Степану показалось, что куратор передернул плечами. Видимо, подобное сравнение его глубоко зацепило. Идеалист или искренне верит в собственную службу? Хрен знает, как в эти времена люди в форме относились к своей работе. Это ФСБшники двадцать первого века были в первую очередь верны конторе, её непогрешимости и нахождению превыше всего остального.
— Ладно, не будем ходить далеко да около. Я и в самом деле из несколько другой структуры.

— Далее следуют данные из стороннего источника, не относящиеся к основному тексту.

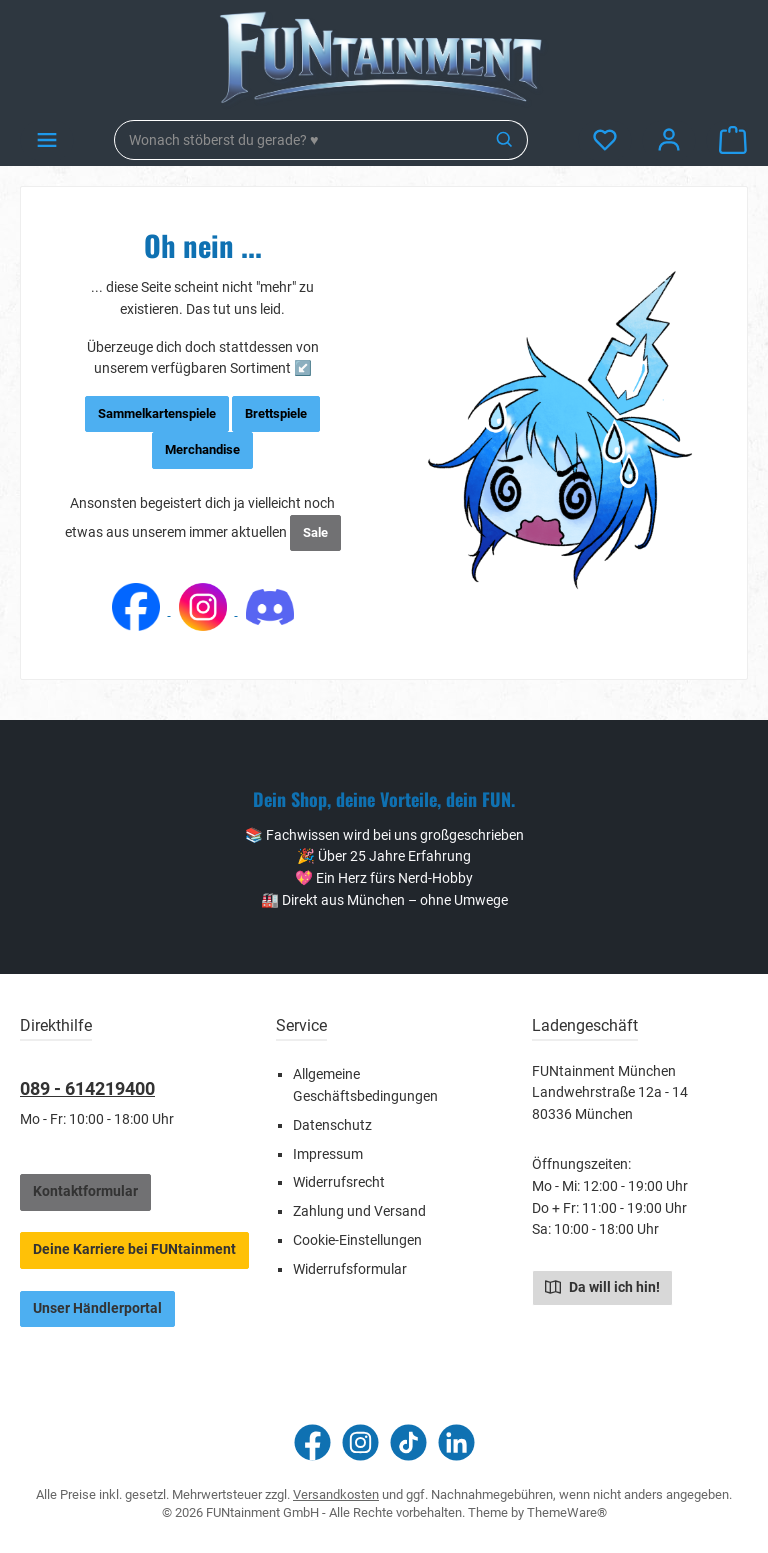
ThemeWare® (567, 1512)
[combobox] (299, 140)
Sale (315, 532)
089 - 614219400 (87, 1088)
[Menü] (47, 140)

Холмогорцев нахмурил лоб. Честно сказать, он не слишком хорошо разбирался в хитросплетении разведслужб.
— Внешняя разведка?
— Не угадали. Первое главное управление — это наша элита, их слишком долго учат, чтобы дергать на посторонние задачи. Я же служил в Пятом управлении. После известных событий в нем было создан специальный одиннадцатый отдел. Он занимается непосредственно вами, людьми из будущего, так нежданно свалившимися на нашу голову.
— Я еще не полностью разобрался в нынешней политической ситуации в СССР, — начал осторожно Степан, — но в вашей конторе по видимости произошли существенные изменения?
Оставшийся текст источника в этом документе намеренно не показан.